A Metafuels, empresa suíça de tecnologia especializada no desenvolvimento de combustíveis sustentáveis para a aviação, inaugurou na Suíça uma unidade demonstrativa para testar, em condições próximas das industriais, a produção de combustível sustentável de aviação (SAF) sintético a partir de metanol renovável. O projeto conta com o apoio da SWISS e constitui uma etapa intermédia antes da eventual produção da tecnologia à escala comercial.
Instalada no Paul Scherrer Institute (PSI), em Villigen, a unidade vai permitir à empresa testar o processo aerobrew, desenvolvido para converter metanol sustentável em combustível para aviação. A capacidade prevista é de até 50 litros por dia, destinando-se esta fase à validação do processo, recolha de dados operacionais e realização de testes ao combustível.
A tecnologia utiliza metanol produzido a partir de fontes renováveis e permite recorrer tanto a biometanol como a e-metanol. Segundo a Metafuels, o SAF resultante pode ser utilizado nas infraestruturas e frotas de aeronaves existentes, sem exigir uma alteração do atual modelo de propulsão. A empresa pretende agora utilizar a unidade demonstrativa como uma etapa para testar a tecnologia antes de avançar para volumes de produção comercial.

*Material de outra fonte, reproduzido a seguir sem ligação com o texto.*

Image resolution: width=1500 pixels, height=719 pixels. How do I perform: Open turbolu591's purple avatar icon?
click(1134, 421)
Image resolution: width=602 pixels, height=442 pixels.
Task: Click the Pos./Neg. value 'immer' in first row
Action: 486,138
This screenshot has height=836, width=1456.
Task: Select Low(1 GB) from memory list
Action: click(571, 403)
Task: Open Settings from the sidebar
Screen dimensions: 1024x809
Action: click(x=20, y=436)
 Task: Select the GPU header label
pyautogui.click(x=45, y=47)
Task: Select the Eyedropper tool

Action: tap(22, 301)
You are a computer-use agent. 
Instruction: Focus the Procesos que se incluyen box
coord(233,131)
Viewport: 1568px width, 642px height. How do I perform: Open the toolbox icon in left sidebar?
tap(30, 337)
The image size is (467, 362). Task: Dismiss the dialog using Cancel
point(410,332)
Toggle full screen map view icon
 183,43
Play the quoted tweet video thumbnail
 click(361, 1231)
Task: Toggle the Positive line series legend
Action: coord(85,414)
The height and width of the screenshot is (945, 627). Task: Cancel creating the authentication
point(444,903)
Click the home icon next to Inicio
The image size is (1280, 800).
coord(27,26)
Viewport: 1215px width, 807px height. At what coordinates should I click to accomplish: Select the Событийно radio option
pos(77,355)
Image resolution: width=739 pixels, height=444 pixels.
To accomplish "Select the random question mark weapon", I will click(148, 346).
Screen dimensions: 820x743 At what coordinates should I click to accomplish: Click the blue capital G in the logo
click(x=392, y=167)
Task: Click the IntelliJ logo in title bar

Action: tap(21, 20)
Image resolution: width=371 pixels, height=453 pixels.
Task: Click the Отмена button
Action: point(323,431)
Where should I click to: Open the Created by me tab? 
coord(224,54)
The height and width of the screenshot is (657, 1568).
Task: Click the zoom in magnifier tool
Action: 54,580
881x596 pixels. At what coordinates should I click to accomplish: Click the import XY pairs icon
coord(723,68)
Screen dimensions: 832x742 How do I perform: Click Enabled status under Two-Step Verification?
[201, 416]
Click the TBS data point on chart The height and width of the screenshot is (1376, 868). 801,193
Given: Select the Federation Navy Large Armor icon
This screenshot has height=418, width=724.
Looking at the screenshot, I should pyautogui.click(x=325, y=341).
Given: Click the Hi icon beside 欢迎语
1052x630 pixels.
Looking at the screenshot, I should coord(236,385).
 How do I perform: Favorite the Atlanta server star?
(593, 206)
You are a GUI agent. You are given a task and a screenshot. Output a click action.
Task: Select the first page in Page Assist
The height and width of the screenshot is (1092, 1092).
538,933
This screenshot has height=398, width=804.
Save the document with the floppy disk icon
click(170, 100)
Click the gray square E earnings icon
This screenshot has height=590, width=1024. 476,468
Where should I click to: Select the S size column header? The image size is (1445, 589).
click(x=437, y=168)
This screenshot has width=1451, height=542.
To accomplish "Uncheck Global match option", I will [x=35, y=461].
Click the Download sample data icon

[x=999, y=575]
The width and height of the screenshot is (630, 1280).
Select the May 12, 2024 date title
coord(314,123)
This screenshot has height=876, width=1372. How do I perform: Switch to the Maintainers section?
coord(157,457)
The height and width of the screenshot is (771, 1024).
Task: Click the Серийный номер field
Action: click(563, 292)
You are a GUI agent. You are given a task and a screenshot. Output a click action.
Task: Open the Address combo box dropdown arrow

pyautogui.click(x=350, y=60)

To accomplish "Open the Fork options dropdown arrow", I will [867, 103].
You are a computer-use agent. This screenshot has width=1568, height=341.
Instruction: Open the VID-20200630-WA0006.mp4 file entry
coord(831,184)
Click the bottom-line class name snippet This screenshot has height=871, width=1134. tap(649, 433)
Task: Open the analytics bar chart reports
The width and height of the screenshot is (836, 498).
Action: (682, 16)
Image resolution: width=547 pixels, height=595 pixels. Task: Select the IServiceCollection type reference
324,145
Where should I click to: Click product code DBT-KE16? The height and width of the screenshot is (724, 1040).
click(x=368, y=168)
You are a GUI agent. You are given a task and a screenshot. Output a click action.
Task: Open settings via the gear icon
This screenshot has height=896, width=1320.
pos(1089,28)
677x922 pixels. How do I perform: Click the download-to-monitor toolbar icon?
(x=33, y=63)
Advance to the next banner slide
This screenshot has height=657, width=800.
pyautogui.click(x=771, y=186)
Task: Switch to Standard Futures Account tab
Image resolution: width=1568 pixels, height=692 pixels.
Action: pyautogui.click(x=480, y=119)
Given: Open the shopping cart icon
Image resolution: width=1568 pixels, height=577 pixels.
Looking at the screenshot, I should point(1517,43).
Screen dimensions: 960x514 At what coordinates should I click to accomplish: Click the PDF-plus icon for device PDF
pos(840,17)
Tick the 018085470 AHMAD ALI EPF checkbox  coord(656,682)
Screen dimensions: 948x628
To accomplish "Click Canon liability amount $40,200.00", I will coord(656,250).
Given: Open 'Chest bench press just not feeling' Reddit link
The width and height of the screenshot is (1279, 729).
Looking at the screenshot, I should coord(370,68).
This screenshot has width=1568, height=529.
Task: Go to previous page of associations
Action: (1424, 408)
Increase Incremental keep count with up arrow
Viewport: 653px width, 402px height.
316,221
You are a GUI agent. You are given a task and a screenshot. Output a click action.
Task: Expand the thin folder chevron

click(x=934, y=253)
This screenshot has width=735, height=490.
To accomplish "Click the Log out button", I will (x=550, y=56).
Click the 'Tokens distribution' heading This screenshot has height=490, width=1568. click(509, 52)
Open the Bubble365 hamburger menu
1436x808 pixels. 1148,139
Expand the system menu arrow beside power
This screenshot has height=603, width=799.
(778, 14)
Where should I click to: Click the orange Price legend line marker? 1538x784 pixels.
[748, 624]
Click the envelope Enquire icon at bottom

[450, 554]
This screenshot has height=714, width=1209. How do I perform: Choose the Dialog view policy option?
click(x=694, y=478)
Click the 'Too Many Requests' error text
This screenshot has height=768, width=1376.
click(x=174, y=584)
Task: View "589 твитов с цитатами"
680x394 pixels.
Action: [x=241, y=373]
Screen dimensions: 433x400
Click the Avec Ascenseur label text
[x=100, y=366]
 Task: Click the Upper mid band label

A iniciativa dá também continuidade à parceria estabelecida em maio entre a Metafuels e a SWISS, em coordenação com o grupo Lufthansa, para apoiar o desenvolvimento e aumento de escala de soluções de SAF sintético. Na altura, as empresas admitiram também a possibilidade de estabelecer, no futuro, compromissos de longo prazo para a aquisição destes combustíveis.
Para Jens Fehlinger, CEO da SWISS, aumentar a escala continua a ser um dos principais desafios. “A disponibilidade futura de combustíveis sustentáveis em escala suficiente só será possível se forem feitos hoje investimentos em tecnologias e parcerias”, afirmou aquando do anúncio do acordo com a Metafuels. O responsável ressalvou, contudo, que atingir os objetivos do setor “exigirá produção à escala industrial” e que os combustíveis sustentáveis terão de estar disponíveis “muito mais rapidamente, a preços acessíveis e em quantidades significativamente maiores”.
A própria companhia aérea reconhece que, atualmente, os SAF continuam disponíveis em volumes limitados e apresentam custos consideravelmente superiores aos do querosene convencional, um dos principais obstáculos à generalização da sua utilização na aviação.
Primeira unidade comercial prevista para Roterdão
Depois da fase demonstrativa na Suíça, a Metafuels pretende dar o salto para a produção comercial através do projeto Turbe, previsto para Roterdão. A futura unidade encontra-se ainda em fase de engenharia FEED (Front-End Engineering Design), anterior à decisão final de investimento.
A expansão deste tipo de combustível ocorre num contexto de aumento gradual das exigências europeias relativas à utilização de SAF. O regulamento ReFuelEU Aviation estabelece, desde 2025, uma quota mínima de 2% de SAF no combustível disponibilizado nos aeroportos abrangidos pela legislação europeia, percentagem que aumenta progressivamente nos próximos anos.
A partir de 2030, entram também em vigor metas específicas para os combustíveis sintéticos de aviação, precisamente a categoria em que se insere a tecnologia desenvolvida pela Metafuels.